第11話 鍛錬をするぞ、カイル

 昼ご飯を食べ終わった後、僕は父上に呼ばれて鍛錬をする場所に呼ばれた。


「じゃあカイル、俺からは武術について教えていこうと思う。何か教わりたい武術とかあるか?」


「剣術と弓術をやってみたい!」


「そうか。剣術はしっかり教えれると思うが、弓術は冒険者から教わった程度だぞ?」


「うん。全然大丈夫だよ」


 ほんとは弓術メインで教えてもらいたかったけど、父上のメイン武器は剣だから、剣と弓術両方教わるのが一番いいんじゃないかと思ってそうすることにした。多分父上の事だから弓術もめちゃくちゃうまいけどね。剣術と弓術の両方をある程度まで鍛えることが出来たら、もし魔法が上手く使えなくても、近距離、遠距離、全ての距離でどのような状況でも戦うことが出来る。だから、剣術と弓術がしたかったんだ。

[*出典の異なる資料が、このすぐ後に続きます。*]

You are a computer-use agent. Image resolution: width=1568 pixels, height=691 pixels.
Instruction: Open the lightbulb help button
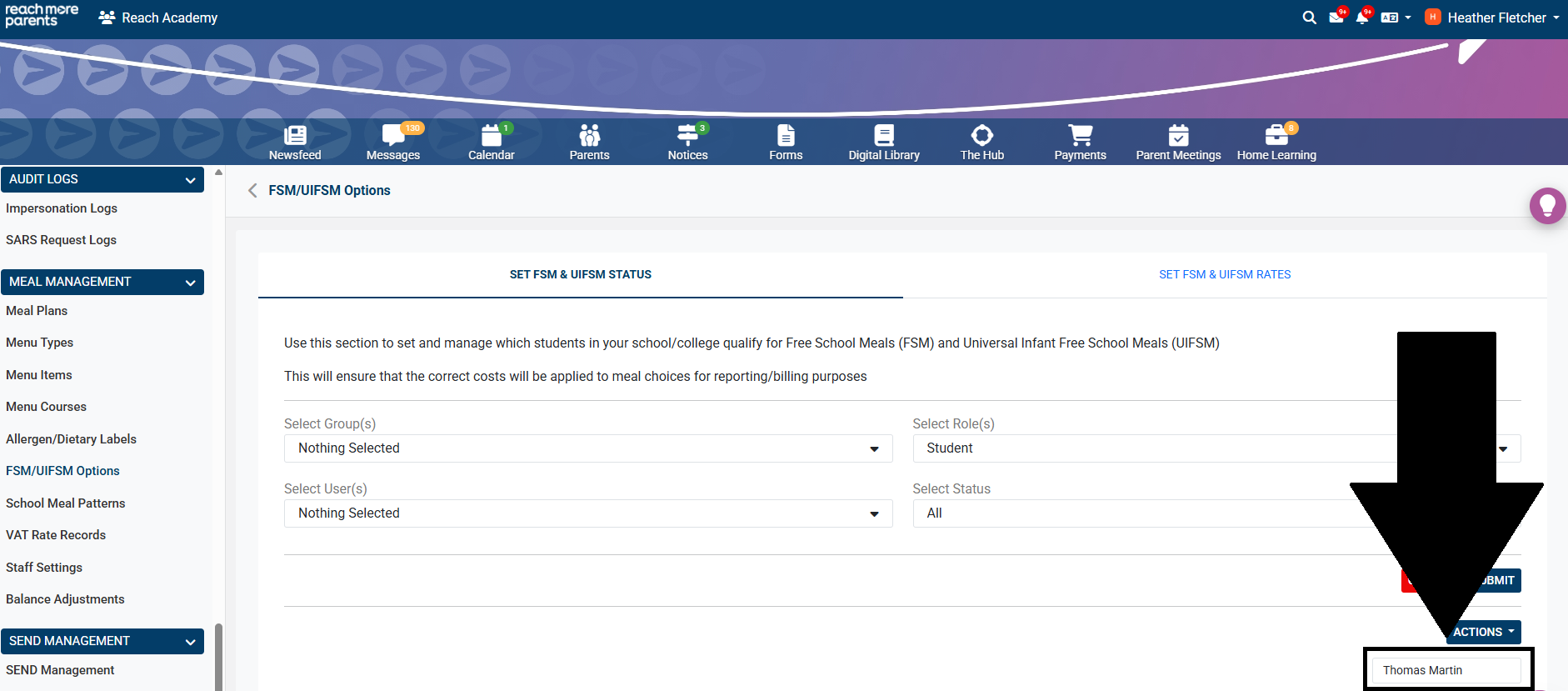pyautogui.click(x=1547, y=205)
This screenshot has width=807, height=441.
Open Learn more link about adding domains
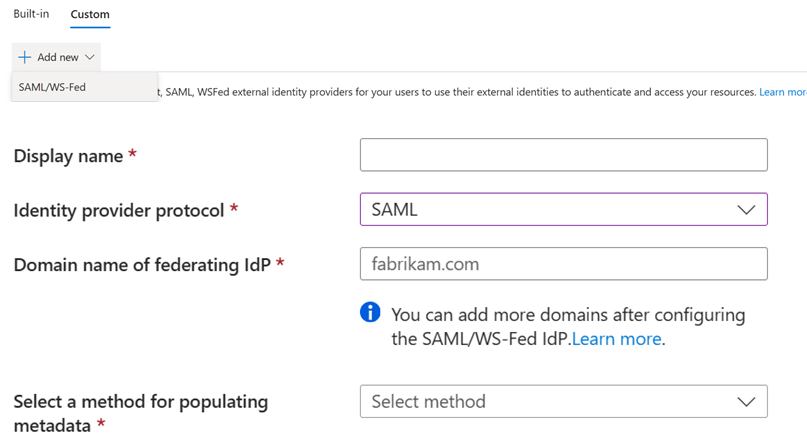(x=616, y=339)
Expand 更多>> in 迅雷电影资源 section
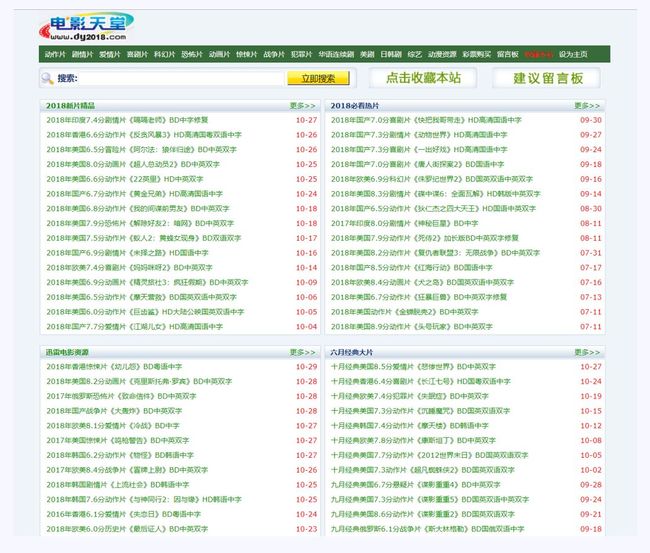650x553 pixels. point(303,352)
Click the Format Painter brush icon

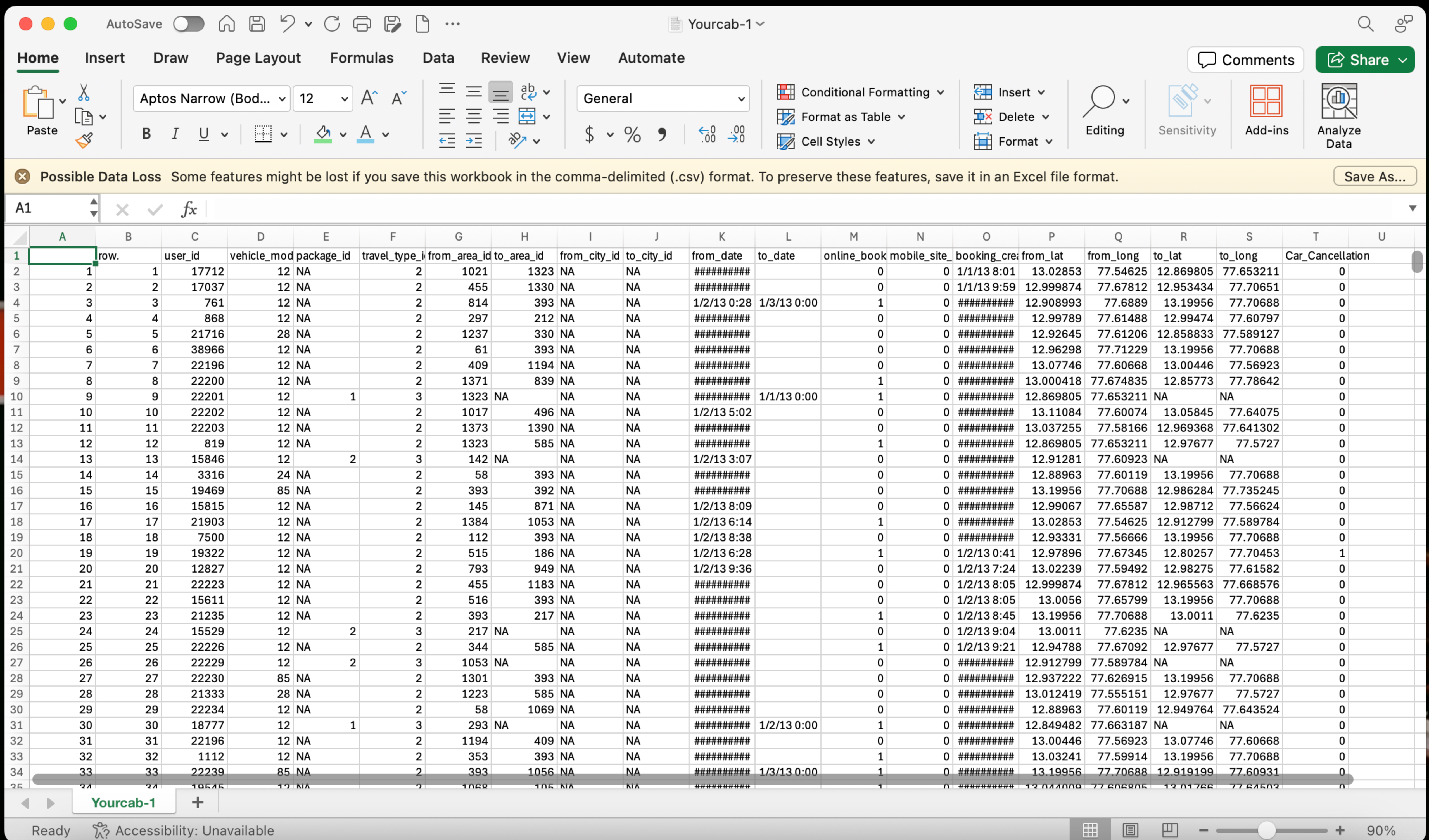[84, 140]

「分かった。じゃあ、剣術、弓術、馬術をこれからは教えていこうと思う。馬術は兵を率いる将には必ず必要な技能だからな」


 確かに戦争になった時に、ちゃんと馬に乗れないのは致命傷だ。その概念が抜けていた。


「じゃあまずは剣術から?」


「いや、まずは基礎体力をつける。カイルはまだ基礎体力がないからな」


「分かった。頑張る!」


「おう、その意気だ」


 よーし!基礎訓練は前世でも嫌だったけど、今なら大切さが分かる。大人を経験した今なら。


 しっかりと基礎から頑張ろう!


 こうして、カイルの鍛錬が開始された......


 ◆


 カイルの訓練が始まって一週間した後の夜......


 アレスとクラリスはカイルのことについて話し合っていた。


「ねぇ、アレス、カイルとの鍛錬はどんな感じ?」


「順調だぞ。体力もついてきたし、素振りもだいぶ洗練されてきているぞ」


 アレスの言う通り、カイルは異常な速度で成長をしていた。才能値がBであることに加えて、前世の知能も備えているカイルは、スポンジのように技術を吸収したのだ。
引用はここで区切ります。